— BEGIN Record excerpts —

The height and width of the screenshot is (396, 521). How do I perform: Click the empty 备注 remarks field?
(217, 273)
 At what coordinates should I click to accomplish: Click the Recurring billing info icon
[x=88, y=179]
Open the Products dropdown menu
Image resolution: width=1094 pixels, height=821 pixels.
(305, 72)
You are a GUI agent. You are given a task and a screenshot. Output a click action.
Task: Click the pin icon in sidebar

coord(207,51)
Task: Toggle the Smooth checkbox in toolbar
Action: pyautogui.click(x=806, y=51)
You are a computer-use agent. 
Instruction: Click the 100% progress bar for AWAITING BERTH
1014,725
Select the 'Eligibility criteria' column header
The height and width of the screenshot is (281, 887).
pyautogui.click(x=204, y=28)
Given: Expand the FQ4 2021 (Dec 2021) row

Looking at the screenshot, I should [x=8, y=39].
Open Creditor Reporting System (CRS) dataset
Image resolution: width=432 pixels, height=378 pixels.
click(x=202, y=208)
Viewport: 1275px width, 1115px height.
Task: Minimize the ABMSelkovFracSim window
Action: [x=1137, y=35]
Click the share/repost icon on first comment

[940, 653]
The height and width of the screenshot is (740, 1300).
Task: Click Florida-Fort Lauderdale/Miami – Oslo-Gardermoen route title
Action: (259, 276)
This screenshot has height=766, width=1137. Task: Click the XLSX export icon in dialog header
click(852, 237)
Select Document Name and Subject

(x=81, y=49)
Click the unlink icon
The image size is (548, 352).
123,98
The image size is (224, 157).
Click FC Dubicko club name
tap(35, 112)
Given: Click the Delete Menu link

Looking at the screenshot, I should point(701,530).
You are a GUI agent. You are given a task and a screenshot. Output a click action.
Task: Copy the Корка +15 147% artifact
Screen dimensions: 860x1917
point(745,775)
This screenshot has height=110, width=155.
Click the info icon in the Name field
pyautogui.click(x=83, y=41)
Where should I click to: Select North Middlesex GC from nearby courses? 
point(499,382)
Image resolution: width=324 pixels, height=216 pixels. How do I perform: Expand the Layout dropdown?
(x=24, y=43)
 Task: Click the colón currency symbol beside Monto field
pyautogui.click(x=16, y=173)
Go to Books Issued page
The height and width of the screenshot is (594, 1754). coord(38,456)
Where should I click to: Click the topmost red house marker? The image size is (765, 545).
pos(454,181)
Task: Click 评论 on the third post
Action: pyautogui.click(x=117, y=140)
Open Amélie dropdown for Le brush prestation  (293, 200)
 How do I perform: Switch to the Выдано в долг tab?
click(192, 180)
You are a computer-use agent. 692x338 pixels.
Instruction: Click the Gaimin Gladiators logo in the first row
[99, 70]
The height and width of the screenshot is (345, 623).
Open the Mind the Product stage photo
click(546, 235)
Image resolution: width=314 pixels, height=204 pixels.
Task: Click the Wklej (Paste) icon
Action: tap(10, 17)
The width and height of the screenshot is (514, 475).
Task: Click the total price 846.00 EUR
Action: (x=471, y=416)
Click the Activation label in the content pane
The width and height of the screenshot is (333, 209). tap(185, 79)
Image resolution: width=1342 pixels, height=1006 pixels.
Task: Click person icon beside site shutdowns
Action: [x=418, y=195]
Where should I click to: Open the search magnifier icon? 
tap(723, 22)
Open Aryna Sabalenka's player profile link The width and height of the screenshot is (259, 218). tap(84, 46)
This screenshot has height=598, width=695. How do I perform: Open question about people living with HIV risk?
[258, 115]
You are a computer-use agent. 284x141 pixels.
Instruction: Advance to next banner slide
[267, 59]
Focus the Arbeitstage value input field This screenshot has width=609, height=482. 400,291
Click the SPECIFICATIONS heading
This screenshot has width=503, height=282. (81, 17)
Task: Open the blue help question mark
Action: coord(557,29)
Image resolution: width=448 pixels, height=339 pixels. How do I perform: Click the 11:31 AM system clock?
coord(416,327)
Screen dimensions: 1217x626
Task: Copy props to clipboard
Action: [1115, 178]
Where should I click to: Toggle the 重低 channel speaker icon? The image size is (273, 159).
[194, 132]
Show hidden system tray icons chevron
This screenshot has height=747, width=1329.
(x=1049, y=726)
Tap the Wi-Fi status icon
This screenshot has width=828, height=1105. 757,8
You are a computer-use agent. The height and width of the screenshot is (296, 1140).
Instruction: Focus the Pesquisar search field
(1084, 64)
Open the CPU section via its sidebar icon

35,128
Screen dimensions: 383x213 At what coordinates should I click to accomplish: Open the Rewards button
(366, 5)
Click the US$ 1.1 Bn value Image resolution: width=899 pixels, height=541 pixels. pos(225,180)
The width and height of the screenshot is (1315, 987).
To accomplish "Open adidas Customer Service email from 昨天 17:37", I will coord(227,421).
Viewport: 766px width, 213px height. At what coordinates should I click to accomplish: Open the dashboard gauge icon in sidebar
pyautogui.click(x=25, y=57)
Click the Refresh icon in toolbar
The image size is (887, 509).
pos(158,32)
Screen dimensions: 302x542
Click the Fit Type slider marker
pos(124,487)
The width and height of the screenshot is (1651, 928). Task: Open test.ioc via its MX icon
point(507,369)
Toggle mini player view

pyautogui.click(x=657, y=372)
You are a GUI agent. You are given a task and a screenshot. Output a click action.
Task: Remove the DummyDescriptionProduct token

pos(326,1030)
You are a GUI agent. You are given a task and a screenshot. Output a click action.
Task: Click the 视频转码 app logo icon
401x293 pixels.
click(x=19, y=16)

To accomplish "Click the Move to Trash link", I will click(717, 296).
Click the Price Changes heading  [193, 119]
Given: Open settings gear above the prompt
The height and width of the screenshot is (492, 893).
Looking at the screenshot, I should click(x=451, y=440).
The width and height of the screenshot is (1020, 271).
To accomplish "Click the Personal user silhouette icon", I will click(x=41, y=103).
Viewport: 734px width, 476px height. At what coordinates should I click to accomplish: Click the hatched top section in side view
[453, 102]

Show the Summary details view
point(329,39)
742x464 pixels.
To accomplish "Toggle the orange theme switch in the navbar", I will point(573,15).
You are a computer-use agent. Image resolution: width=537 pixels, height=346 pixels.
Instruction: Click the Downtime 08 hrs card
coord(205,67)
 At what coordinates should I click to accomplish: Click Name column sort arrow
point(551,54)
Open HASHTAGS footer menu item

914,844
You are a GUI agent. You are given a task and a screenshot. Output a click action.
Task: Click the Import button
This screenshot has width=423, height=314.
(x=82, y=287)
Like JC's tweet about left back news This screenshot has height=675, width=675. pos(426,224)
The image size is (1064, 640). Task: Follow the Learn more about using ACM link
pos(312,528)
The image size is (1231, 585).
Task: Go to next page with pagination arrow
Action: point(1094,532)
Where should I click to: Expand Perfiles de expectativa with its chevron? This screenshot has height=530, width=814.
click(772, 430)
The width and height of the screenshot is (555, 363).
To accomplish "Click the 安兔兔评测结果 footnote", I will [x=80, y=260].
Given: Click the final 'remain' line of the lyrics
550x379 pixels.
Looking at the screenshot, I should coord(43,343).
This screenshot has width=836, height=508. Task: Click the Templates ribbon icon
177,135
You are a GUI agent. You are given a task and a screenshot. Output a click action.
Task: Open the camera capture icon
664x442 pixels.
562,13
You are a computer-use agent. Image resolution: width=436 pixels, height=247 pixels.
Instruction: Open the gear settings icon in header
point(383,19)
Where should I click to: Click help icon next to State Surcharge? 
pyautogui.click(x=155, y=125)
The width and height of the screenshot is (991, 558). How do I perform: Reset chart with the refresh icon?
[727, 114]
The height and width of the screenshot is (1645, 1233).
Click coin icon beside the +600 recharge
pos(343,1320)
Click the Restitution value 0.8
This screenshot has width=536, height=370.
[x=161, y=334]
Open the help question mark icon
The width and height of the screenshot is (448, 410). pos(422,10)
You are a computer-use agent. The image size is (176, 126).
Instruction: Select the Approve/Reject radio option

— END Record excerpts —

- [What you are asked to do]: Reproduce all of the material above, line for line, with no changes.

- [Task output]:
The height and width of the screenshot is (396, 521). How do I perform: Click the empty 备注 remarks field?
(217, 273)
 At what coordinates should I click to accomplish: Click the Recurring billing info icon
[x=88, y=179]
Open the Products dropdown menu
Image resolution: width=1094 pixels, height=821 pixels.
(305, 72)
You are a GUI agent. You are given a task and a screenshot. Output a click action.
Task: Click the pin icon in sidebar

coord(207,51)
Task: Toggle the Smooth checkbox in toolbar
Action: pyautogui.click(x=806, y=51)
You are a computer-use agent. 
Instruction: Click the 100% progress bar for AWAITING BERTH
1014,725
Select the 'Eligibility criteria' column header
The height and width of the screenshot is (281, 887).
pyautogui.click(x=204, y=28)
Given: Expand the FQ4 2021 (Dec 2021) row

Looking at the screenshot, I should [x=8, y=39].
Open Creditor Reporting System (CRS) dataset
Image resolution: width=432 pixels, height=378 pixels.
click(x=202, y=208)
Viewport: 1275px width, 1115px height.
Task: Minimize the ABMSelkovFracSim window
Action: [x=1137, y=35]
Click the share/repost icon on first comment

[940, 653]
The height and width of the screenshot is (740, 1300).
Task: Click Florida-Fort Lauderdale/Miami – Oslo-Gardermoen route title
Action: (259, 276)
This screenshot has height=766, width=1137. Task: Click the XLSX export icon in dialog header
click(852, 237)
Select Document Name and Subject

(x=81, y=49)
Click the unlink icon
The image size is (548, 352).
123,98
The image size is (224, 157).
Click FC Dubicko club name
tap(35, 112)
Given: Click the Delete Menu link

Looking at the screenshot, I should point(701,530).
You are a GUI agent. You are given a task and a screenshot. Output a click action.
Task: Copy the Корка +15 147% artifact
Screen dimensions: 860x1917
point(745,775)
This screenshot has height=110, width=155.
Click the info icon in the Name field
pyautogui.click(x=83, y=41)
Where should I click to: Select North Middlesex GC from nearby courses? 
point(499,382)
Image resolution: width=324 pixels, height=216 pixels. How do I perform: Expand the Layout dropdown?
(x=24, y=43)
 Task: Click the colón currency symbol beside Monto field
pyautogui.click(x=16, y=173)
Go to Books Issued page
The height and width of the screenshot is (594, 1754). coord(38,456)
Where should I click to: Click the topmost red house marker? The image size is (765, 545).
pos(454,181)
Task: Click 评论 on the third post
Action: pyautogui.click(x=117, y=140)
Open Amélie dropdown for Le brush prestation  (293, 200)
 How do I perform: Switch to the Выдано в долг tab?
click(192, 180)
You are a computer-use agent. 692x338 pixels.
Instruction: Click the Gaimin Gladiators logo in the first row
[99, 70]
The height and width of the screenshot is (345, 623).
Open the Mind the Product stage photo
click(546, 235)
Image resolution: width=314 pixels, height=204 pixels.
Task: Click the Wklej (Paste) icon
Action: tap(10, 17)
The width and height of the screenshot is (514, 475).
Task: Click the total price 846.00 EUR
Action: (x=471, y=416)
Click the Activation label in the content pane
The width and height of the screenshot is (333, 209). tap(185, 79)
Image resolution: width=1342 pixels, height=1006 pixels.
Task: Click person icon beside site shutdowns
Action: [x=418, y=195]
Where should I click to: Open the search magnifier icon? 
tap(723, 22)
Open Aryna Sabalenka's player profile link The width and height of the screenshot is (259, 218). tap(84, 46)
This screenshot has height=598, width=695. How do I perform: Open question about people living with HIV risk?
[258, 115]
You are a computer-use agent. 284x141 pixels.
Instruction: Advance to next banner slide
[267, 59]
Focus the Arbeitstage value input field This screenshot has width=609, height=482. 400,291
Click the SPECIFICATIONS heading
This screenshot has width=503, height=282. (81, 17)
Task: Open the blue help question mark
Action: coord(557,29)
Image resolution: width=448 pixels, height=339 pixels. How do I perform: Click the 11:31 AM system clock?
coord(416,327)
Screen dimensions: 1217x626
Task: Copy props to clipboard
Action: [1115, 178]
Where should I click to: Toggle the 重低 channel speaker icon? The image size is (273, 159).
[194, 132]
Show hidden system tray icons chevron
This screenshot has height=747, width=1329.
(x=1049, y=726)
Tap the Wi-Fi status icon
This screenshot has width=828, height=1105. 757,8
You are a computer-use agent. The height and width of the screenshot is (296, 1140).
Instruction: Focus the Pesquisar search field
(1084, 64)
Open the CPU section via its sidebar icon

35,128
Screen dimensions: 383x213 At what coordinates should I click to accomplish: Open the Rewards button
(366, 5)
Click the US$ 1.1 Bn value Image resolution: width=899 pixels, height=541 pixels. pos(225,180)
The width and height of the screenshot is (1315, 987).
To accomplish "Open adidas Customer Service email from 昨天 17:37", I will coord(227,421).
Viewport: 766px width, 213px height. At what coordinates should I click to accomplish: Open the dashboard gauge icon in sidebar
pyautogui.click(x=25, y=57)
Click the Refresh icon in toolbar
The image size is (887, 509).
pos(158,32)
Screen dimensions: 302x542
Click the Fit Type slider marker
pos(124,487)
The width and height of the screenshot is (1651, 928). Task: Open test.ioc via its MX icon
point(507,369)
Toggle mini player view

pyautogui.click(x=657, y=372)
You are a GUI agent. You are given a task and a screenshot. Output a click action.
Task: Remove the DummyDescriptionProduct token

pos(326,1030)
You are a GUI agent. You are given a task and a screenshot. Output a click action.
Task: Click the 视频转码 app logo icon
401x293 pixels.
click(x=19, y=16)

To accomplish "Click the Move to Trash link", I will click(717, 296).
Click the Price Changes heading  [193, 119]
Given: Open settings gear above the prompt
The height and width of the screenshot is (492, 893).
Looking at the screenshot, I should click(x=451, y=440).
The width and height of the screenshot is (1020, 271).
To accomplish "Click the Personal user silhouette icon", I will click(x=41, y=103).
Viewport: 734px width, 476px height. At what coordinates should I click to accomplish: Click the hatched top section in side view
[453, 102]

Show the Summary details view
point(329,39)
742x464 pixels.
To accomplish "Toggle the orange theme switch in the navbar", I will point(573,15).
You are a computer-use agent. Image resolution: width=537 pixels, height=346 pixels.
Instruction: Click the Downtime 08 hrs card
coord(205,67)
 At what coordinates should I click to accomplish: Click Name column sort arrow
point(551,54)
Open HASHTAGS footer menu item

914,844
You are a GUI agent. You are given a task and a screenshot. Output a click action.
Task: Click the Import button
This screenshot has width=423, height=314.
(x=82, y=287)
Like JC's tweet about left back news This screenshot has height=675, width=675. pos(426,224)
The image size is (1064, 640). Task: Follow the Learn more about using ACM link
pos(312,528)
The image size is (1231, 585).
Task: Go to next page with pagination arrow
Action: point(1094,532)
Where should I click to: Expand Perfiles de expectativa with its chevron? This screenshot has height=530, width=814.
click(772, 430)
The width and height of the screenshot is (555, 363).
To accomplish "Click the 安兔兔评测结果 footnote", I will [x=80, y=260].
Given: Click the final 'remain' line of the lyrics
550x379 pixels.
Looking at the screenshot, I should coord(43,343).
This screenshot has width=836, height=508. Task: Click the Templates ribbon icon
177,135
You are a GUI agent. You are given a task and a screenshot. Output a click action.
Task: Open the camera capture icon
664x442 pixels.
562,13
You are a computer-use agent. Image resolution: width=436 pixels, height=247 pixels.
Instruction: Open the gear settings icon in header
point(383,19)
Where should I click to: Click help icon next to State Surcharge? 
pyautogui.click(x=155, y=125)
The width and height of the screenshot is (991, 558). How do I perform: Reset chart with the refresh icon?
[727, 114]
The height and width of the screenshot is (1645, 1233).
Click coin icon beside the +600 recharge
pos(343,1320)
Click the Restitution value 0.8
This screenshot has width=536, height=370.
[x=161, y=334]
Open the help question mark icon
The width and height of the screenshot is (448, 410). pos(422,10)
You are a computer-use agent. The image size is (176, 126).
Instruction: Select the Approve/Reject radio option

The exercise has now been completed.